Un’oasi di lusso nelle terre sperdute della Mongolia

3 ottobre 2016 / Travel

3 ottobre 2016 / Travel

Un’oasi di lusso nelle terre sperdute della Mongolia

“Arrivando a ogni nuova città il viaggiatore ritrova un suo passato che non sapeva più d’avere: l’estraneità di ciò che non sei più o non possiedi più t’aspetta al varco nei luoghi estranei e non posseduti.” (Italo Calvino)

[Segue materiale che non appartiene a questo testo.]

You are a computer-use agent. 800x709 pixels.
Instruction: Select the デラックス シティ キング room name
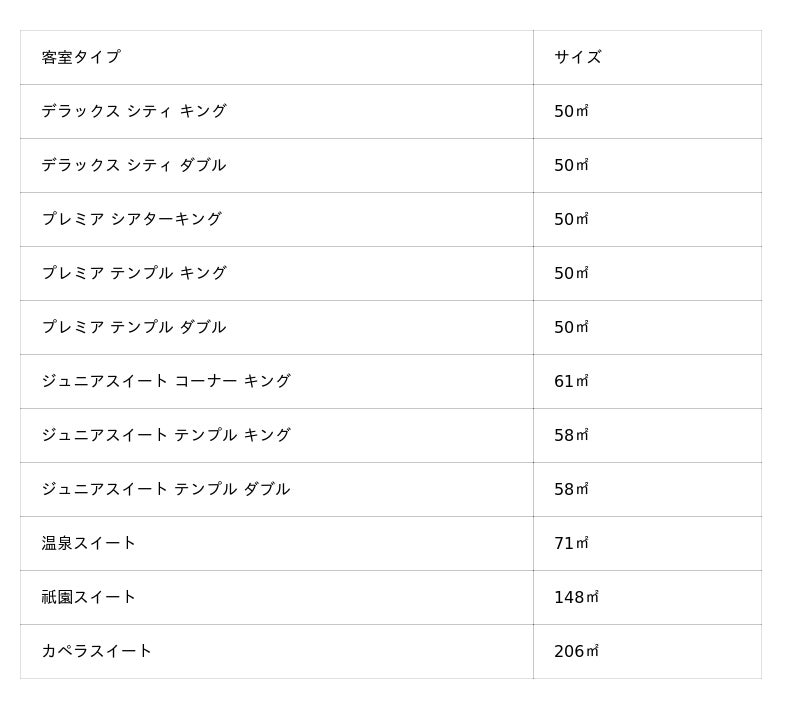pos(134,111)
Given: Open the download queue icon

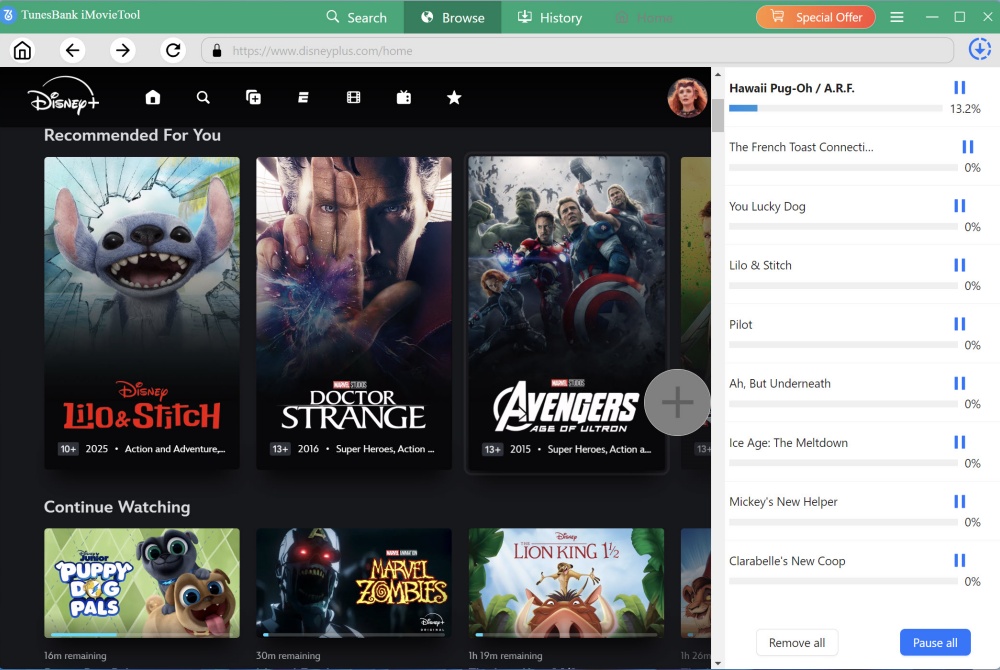Looking at the screenshot, I should [979, 50].
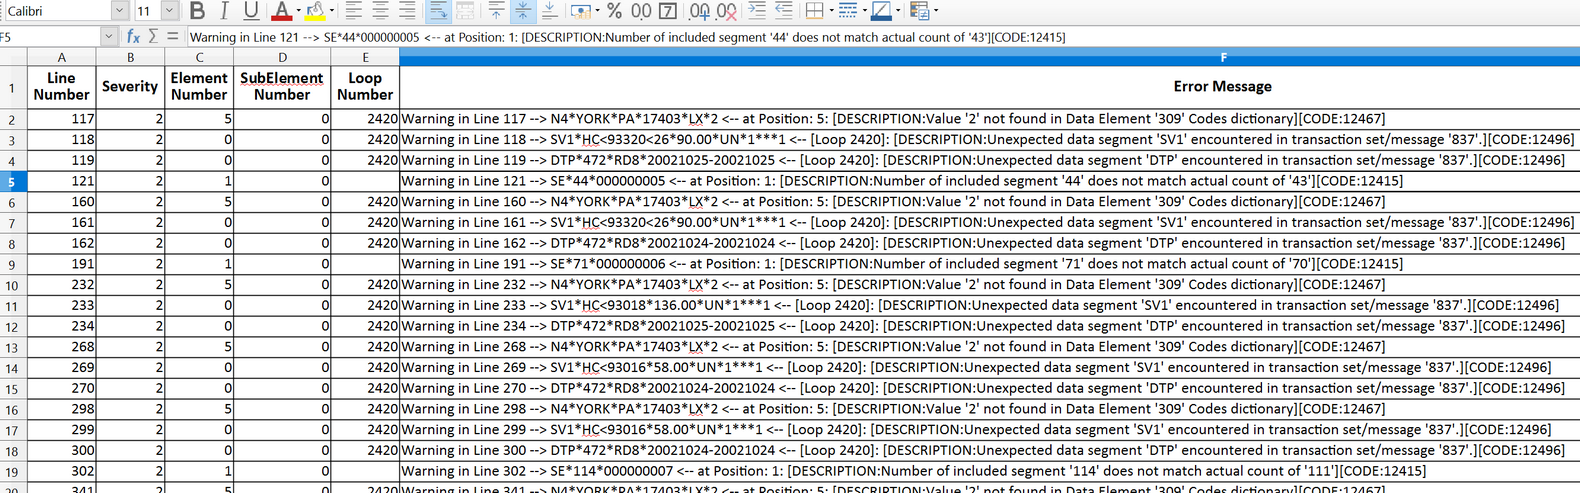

Il grande vuoto Mongolo trascina lo sguardo nelle ere del tempo. Cavalcando i deserti si respira il vento freddo della steppa e s’insegue un orizzonte sempre troppo lontano per essere afferrato. Nomade è il pensiero che non pone una dimora come fulcro di un’esistenza, ma un’esistenza senza dimora, dove il ritmo incessante di un cavallo persegue la voglia di scoprire. In questo mondo diviso a metà tra cielo e terra, l’erba è alta appena qualche centimetro e la polvere, passando al galoppo, si alza per interi minuti come a tenere traccia di un sentiero da non dimenticare.

Affrontare la natura incontaminata della Mongolia non è da tutti ed affidarsi a guide esperte e strutture organizzate è sempre consigliabile.

Il Jalman Meadows Wilderness Camp è un’oasi di lusso sulle rive del fiume Tuul, che scorre attraverso vasti prati verdi e colline ricche di larici e betulle. Gli ospiti, in pieno spirito nomade, alloggiano in tende e fanno escursioni a cavallo, yak o vanno in canoa. I più avventurosi, attraversano in auto il parco nazionale di Gorkhi Terelj, fino ad arrivare alla montagna più sacra della Mongolia, il Burkhan Khaldun, la cui storia riconduce all’imperatore Gengis Khan.

Il popolo Mongolo porta con sè la costante lotta alla sopravvivenza contro una natura dura e temibile ed una percezione del tempo e degli spazi molto dilatata, ma sa anche molto bene cosa sia la libertà ed il senso dell’essenziale. Per chi volesse riscoprire l’essenza delle cose, qualche giorno al Jaman Meadows Wilderness Camp è un ottimo inizio.